#### PROBLEM TO WORK ON
Copy each entry verbatim, excluding its images.

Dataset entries
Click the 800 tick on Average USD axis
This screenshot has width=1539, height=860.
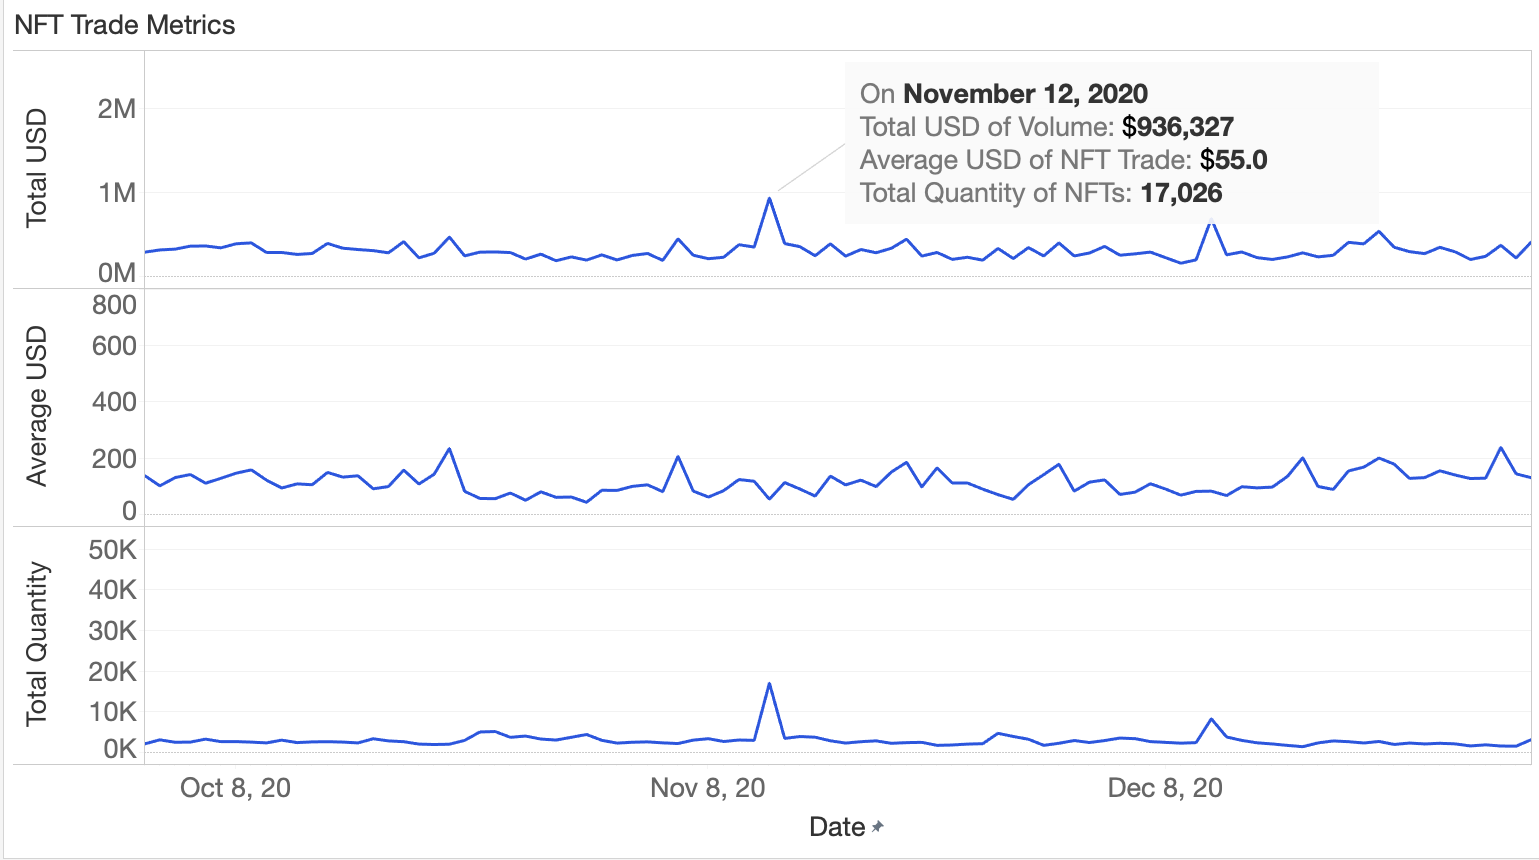click(x=114, y=305)
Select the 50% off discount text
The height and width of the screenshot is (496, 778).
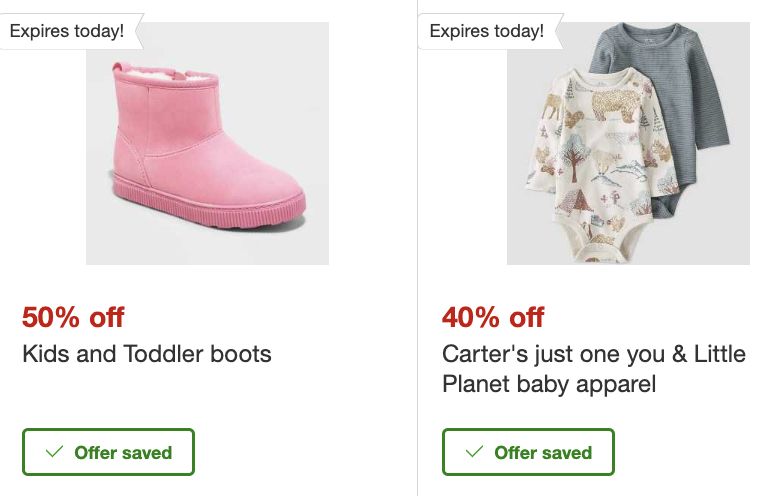click(x=73, y=318)
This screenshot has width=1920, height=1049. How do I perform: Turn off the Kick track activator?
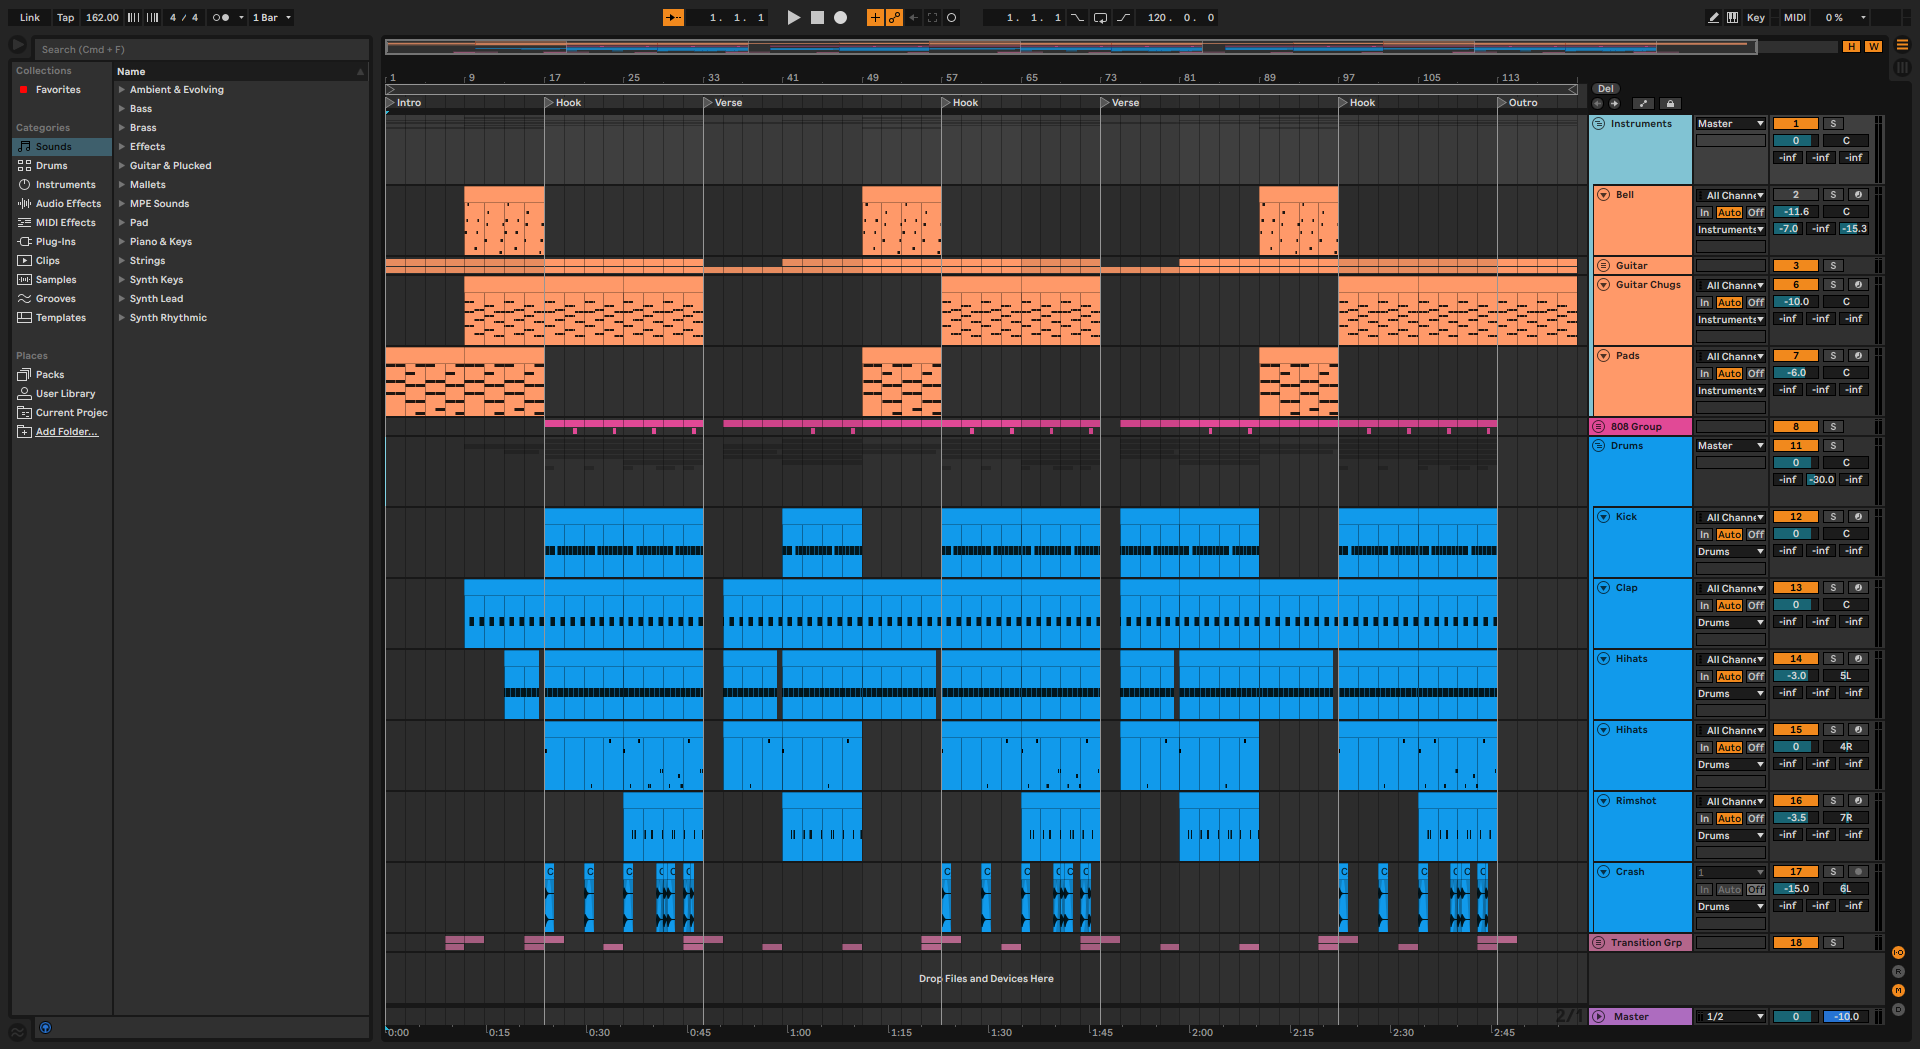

#### PROBLEM SOLUTION
Click the 800 tick on Average USD axis
This screenshot has width=1539, height=860.
click(x=114, y=305)
Select the 50% off discount text
The height and width of the screenshot is (496, 778).
click(x=73, y=318)
This screenshot has width=1920, height=1049. How do I perform: Turn off the Kick track activator?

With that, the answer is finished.